(Records excerpted from a collection)

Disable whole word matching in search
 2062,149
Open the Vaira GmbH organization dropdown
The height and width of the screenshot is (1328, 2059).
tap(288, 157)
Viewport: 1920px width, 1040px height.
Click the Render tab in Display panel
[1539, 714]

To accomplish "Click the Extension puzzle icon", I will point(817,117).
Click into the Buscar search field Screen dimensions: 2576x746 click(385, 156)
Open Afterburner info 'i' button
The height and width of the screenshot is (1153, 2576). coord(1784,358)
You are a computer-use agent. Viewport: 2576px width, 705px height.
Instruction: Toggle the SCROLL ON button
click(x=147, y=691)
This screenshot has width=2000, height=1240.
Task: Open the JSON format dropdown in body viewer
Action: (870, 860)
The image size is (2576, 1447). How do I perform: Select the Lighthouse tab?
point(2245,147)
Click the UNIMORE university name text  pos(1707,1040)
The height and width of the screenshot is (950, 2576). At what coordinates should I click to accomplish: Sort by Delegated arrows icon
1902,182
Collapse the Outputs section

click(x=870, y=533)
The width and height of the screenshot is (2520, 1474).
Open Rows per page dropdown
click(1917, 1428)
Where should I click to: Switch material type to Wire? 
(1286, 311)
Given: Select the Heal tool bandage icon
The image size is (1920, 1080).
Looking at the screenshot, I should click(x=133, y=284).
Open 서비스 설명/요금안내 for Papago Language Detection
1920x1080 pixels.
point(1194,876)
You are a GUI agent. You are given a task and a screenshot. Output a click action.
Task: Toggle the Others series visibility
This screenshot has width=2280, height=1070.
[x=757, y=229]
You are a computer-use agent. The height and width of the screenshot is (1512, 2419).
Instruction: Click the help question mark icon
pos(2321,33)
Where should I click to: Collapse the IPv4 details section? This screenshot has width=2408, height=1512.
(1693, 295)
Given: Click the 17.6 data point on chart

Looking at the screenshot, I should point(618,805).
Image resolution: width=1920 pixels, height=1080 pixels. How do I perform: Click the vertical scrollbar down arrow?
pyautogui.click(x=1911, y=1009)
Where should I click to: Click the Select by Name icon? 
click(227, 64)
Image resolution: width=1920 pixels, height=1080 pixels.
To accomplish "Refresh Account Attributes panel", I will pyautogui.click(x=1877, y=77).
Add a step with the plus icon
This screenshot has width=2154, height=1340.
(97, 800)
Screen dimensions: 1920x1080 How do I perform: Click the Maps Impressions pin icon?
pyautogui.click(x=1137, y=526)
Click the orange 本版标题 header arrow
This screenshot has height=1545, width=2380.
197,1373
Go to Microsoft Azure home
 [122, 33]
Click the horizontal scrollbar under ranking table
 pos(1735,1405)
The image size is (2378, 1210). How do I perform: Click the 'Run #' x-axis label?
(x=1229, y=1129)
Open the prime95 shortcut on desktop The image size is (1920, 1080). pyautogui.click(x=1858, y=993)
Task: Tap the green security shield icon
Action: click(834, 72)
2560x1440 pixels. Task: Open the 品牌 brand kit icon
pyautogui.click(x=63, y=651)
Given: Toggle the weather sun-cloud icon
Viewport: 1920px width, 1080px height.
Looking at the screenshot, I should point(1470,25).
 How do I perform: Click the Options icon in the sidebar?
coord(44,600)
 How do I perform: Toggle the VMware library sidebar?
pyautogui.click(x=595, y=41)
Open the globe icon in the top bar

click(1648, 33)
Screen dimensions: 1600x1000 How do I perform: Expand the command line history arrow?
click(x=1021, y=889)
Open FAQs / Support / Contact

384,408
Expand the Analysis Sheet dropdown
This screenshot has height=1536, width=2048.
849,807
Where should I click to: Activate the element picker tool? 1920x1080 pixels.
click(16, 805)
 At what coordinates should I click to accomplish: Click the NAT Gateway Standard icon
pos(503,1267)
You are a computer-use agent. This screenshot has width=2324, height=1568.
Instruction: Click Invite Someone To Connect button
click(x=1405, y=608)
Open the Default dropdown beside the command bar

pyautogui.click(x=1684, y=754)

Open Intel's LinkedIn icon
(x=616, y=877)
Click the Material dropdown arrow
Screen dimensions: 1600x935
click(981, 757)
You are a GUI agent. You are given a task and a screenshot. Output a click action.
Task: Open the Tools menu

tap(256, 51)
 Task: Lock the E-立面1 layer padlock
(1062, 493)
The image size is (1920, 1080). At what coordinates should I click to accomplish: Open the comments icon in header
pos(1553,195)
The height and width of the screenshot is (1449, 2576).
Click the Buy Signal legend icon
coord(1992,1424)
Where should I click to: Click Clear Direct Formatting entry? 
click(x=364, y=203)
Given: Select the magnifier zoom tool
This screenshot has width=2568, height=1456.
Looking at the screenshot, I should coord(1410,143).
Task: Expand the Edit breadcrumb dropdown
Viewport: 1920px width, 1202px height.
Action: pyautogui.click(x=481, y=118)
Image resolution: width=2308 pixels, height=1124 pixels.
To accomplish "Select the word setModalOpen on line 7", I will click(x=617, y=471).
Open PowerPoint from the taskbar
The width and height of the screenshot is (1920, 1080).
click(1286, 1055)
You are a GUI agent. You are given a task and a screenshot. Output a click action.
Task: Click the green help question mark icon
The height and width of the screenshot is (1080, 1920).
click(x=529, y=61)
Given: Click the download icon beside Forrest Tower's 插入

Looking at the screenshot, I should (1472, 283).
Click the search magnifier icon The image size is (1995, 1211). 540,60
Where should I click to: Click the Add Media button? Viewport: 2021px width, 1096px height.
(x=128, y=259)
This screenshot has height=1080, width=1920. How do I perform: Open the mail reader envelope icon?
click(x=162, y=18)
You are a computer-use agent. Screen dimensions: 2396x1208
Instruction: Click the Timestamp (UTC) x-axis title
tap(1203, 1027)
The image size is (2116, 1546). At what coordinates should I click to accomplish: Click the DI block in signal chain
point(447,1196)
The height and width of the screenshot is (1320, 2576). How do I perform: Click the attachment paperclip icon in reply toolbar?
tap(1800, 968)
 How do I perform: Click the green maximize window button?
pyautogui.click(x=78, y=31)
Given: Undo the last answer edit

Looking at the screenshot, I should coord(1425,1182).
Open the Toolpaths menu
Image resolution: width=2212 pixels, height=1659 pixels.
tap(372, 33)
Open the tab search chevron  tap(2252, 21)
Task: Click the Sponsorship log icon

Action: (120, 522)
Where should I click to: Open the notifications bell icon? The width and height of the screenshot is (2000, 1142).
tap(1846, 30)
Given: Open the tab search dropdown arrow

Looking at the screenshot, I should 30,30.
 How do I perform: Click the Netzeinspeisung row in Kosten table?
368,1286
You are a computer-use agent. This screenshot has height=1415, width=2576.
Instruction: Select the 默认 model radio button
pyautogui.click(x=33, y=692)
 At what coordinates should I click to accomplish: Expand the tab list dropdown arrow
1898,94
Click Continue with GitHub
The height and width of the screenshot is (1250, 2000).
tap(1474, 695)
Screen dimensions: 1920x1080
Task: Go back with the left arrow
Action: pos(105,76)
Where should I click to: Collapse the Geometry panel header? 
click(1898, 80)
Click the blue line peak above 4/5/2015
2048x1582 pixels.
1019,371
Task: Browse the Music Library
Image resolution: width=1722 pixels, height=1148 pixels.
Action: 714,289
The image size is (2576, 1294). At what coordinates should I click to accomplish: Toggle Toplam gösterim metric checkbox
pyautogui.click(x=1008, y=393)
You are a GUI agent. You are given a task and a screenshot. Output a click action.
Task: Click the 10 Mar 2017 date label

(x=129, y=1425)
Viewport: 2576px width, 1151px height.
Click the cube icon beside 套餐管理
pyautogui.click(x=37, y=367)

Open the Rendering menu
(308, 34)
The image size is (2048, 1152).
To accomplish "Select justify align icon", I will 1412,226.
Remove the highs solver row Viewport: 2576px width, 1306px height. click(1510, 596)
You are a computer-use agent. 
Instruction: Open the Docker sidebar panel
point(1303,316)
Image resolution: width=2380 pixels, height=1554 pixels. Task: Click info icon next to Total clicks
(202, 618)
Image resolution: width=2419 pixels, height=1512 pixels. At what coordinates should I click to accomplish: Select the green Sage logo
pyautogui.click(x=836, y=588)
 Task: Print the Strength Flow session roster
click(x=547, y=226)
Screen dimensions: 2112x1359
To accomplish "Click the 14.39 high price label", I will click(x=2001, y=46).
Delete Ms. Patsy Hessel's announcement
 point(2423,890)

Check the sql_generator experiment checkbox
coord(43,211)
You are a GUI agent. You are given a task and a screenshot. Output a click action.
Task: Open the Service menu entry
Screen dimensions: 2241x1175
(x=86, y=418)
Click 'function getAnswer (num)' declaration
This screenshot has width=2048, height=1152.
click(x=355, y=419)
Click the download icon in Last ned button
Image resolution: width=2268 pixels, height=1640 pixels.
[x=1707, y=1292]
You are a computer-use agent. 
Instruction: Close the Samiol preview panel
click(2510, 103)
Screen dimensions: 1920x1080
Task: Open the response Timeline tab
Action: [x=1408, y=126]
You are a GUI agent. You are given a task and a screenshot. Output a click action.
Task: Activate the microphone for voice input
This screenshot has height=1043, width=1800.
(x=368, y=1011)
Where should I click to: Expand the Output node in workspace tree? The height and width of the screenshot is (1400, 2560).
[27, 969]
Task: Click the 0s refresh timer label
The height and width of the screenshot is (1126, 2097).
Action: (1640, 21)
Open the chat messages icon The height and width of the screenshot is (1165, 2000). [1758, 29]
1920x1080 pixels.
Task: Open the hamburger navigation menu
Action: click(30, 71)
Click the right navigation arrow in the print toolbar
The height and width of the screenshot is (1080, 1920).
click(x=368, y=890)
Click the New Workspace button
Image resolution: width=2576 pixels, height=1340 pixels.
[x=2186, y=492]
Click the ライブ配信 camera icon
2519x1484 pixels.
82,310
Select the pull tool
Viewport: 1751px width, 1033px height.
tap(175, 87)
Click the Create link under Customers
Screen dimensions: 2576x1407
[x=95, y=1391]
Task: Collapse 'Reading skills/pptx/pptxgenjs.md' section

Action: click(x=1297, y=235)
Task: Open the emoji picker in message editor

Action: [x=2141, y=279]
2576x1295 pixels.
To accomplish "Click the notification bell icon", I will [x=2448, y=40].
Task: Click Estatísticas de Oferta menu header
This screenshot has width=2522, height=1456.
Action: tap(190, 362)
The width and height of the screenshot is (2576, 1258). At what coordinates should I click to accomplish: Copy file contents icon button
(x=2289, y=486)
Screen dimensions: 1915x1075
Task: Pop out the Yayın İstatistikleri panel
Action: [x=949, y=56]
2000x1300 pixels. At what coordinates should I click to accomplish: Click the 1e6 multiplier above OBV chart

_Problem requirements_. If a line in the records holds the string "above", copy it.

_Result for this exercise_.
Click the blue line peak above 4/5/2015
2000x1300 pixels. At what coordinates should I click to accomplish: Click the 1e6 multiplier above OBV chart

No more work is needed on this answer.